WORK INSTRUCTION: What follows is a block of records; restate each one word for word.

+++

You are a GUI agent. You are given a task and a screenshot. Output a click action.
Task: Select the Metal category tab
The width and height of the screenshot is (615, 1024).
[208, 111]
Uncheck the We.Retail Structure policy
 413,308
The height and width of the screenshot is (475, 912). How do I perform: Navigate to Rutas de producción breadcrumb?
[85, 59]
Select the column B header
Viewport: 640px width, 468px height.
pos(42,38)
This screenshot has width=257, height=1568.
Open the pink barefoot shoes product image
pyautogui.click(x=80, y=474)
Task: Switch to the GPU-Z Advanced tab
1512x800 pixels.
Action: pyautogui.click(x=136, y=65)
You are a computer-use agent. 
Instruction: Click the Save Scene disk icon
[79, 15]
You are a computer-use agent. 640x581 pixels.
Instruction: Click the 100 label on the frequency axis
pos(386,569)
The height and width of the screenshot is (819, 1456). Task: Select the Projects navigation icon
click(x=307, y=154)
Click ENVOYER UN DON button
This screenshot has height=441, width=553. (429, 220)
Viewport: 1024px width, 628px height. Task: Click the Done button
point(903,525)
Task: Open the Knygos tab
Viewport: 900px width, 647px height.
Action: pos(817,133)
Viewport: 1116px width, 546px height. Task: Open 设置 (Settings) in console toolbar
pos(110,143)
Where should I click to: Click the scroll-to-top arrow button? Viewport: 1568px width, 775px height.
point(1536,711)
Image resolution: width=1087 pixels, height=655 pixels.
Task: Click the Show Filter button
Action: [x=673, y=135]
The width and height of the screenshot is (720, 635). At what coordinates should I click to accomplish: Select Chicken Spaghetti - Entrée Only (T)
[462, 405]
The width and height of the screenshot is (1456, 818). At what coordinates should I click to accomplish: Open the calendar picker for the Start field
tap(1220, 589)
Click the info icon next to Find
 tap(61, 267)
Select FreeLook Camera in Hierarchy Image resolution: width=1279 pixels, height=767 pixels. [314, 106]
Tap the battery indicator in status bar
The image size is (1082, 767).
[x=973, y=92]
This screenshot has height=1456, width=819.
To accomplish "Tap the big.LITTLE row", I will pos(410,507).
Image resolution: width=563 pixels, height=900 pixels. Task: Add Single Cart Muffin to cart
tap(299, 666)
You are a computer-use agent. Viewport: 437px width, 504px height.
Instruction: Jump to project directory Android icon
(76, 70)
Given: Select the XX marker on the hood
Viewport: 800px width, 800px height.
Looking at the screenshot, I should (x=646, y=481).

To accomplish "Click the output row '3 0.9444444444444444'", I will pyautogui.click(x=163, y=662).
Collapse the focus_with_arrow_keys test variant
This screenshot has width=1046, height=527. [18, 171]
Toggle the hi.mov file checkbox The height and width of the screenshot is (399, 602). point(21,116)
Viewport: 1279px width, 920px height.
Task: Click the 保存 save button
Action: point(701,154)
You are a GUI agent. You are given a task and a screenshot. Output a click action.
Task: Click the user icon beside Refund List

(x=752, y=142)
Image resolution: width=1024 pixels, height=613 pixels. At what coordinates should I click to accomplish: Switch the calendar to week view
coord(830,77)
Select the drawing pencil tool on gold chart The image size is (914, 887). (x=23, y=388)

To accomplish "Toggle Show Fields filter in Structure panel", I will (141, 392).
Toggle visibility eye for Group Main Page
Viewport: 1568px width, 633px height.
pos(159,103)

+++

RESPONSE TO THIS EXERCISE:
You are a GUI agent. You are given a task and a screenshot. Output a click action.
Task: Select the Metal category tab
The width and height of the screenshot is (615, 1024).
[208, 111]
Uncheck the We.Retail Structure policy
 413,308
The height and width of the screenshot is (475, 912). How do I perform: Navigate to Rutas de producción breadcrumb?
[85, 59]
Select the column B header
Viewport: 640px width, 468px height.
pos(42,38)
This screenshot has width=257, height=1568.
Open the pink barefoot shoes product image
pyautogui.click(x=80, y=474)
Task: Switch to the GPU-Z Advanced tab
1512x800 pixels.
Action: pyautogui.click(x=136, y=65)
You are a computer-use agent. 
Instruction: Click the Save Scene disk icon
[79, 15]
You are a computer-use agent. 640x581 pixels.
Instruction: Click the 100 label on the frequency axis
pos(386,569)
The height and width of the screenshot is (819, 1456). Task: Select the Projects navigation icon
click(x=307, y=154)
Click ENVOYER UN DON button
This screenshot has height=441, width=553. (429, 220)
Viewport: 1024px width, 628px height. Task: Click the Done button
point(903,525)
Task: Open the Knygos tab
Viewport: 900px width, 647px height.
Action: pos(817,133)
Viewport: 1116px width, 546px height. Task: Open 设置 (Settings) in console toolbar
pos(110,143)
Where should I click to: Click the scroll-to-top arrow button? Viewport: 1568px width, 775px height.
point(1536,711)
Image resolution: width=1087 pixels, height=655 pixels.
Task: Click the Show Filter button
Action: [x=673, y=135]
The width and height of the screenshot is (720, 635). At what coordinates should I click to accomplish: Select Chicken Spaghetti - Entrée Only (T)
[462, 405]
The width and height of the screenshot is (1456, 818). At what coordinates should I click to accomplish: Open the calendar picker for the Start field
tap(1220, 589)
Click the info icon next to Find
 tap(61, 267)
Select FreeLook Camera in Hierarchy Image resolution: width=1279 pixels, height=767 pixels. [314, 106]
Tap the battery indicator in status bar
The image size is (1082, 767).
[x=973, y=92]
This screenshot has height=1456, width=819.
To accomplish "Tap the big.LITTLE row", I will pos(410,507).
Image resolution: width=563 pixels, height=900 pixels. Task: Add Single Cart Muffin to cart
tap(299, 666)
You are a computer-use agent. Viewport: 437px width, 504px height.
Instruction: Jump to project directory Android icon
(76, 70)
Given: Select the XX marker on the hood
Viewport: 800px width, 800px height.
Looking at the screenshot, I should (x=646, y=481).

To accomplish "Click the output row '3 0.9444444444444444'", I will pyautogui.click(x=163, y=662).
Collapse the focus_with_arrow_keys test variant
This screenshot has width=1046, height=527. [18, 171]
Toggle the hi.mov file checkbox The height and width of the screenshot is (399, 602). point(21,116)
Viewport: 1279px width, 920px height.
Task: Click the 保存 save button
Action: point(701,154)
You are a GUI agent. You are given a task and a screenshot. Output a click action.
Task: Click the user icon beside Refund List

(x=752, y=142)
Image resolution: width=1024 pixels, height=613 pixels. At what coordinates should I click to accomplish: Switch the calendar to week view
coord(830,77)
Select the drawing pencil tool on gold chart The image size is (914, 887). (x=23, y=388)

To accomplish "Toggle Show Fields filter in Structure panel", I will (141, 392).
Toggle visibility eye for Group Main Page
Viewport: 1568px width, 633px height.
pos(159,103)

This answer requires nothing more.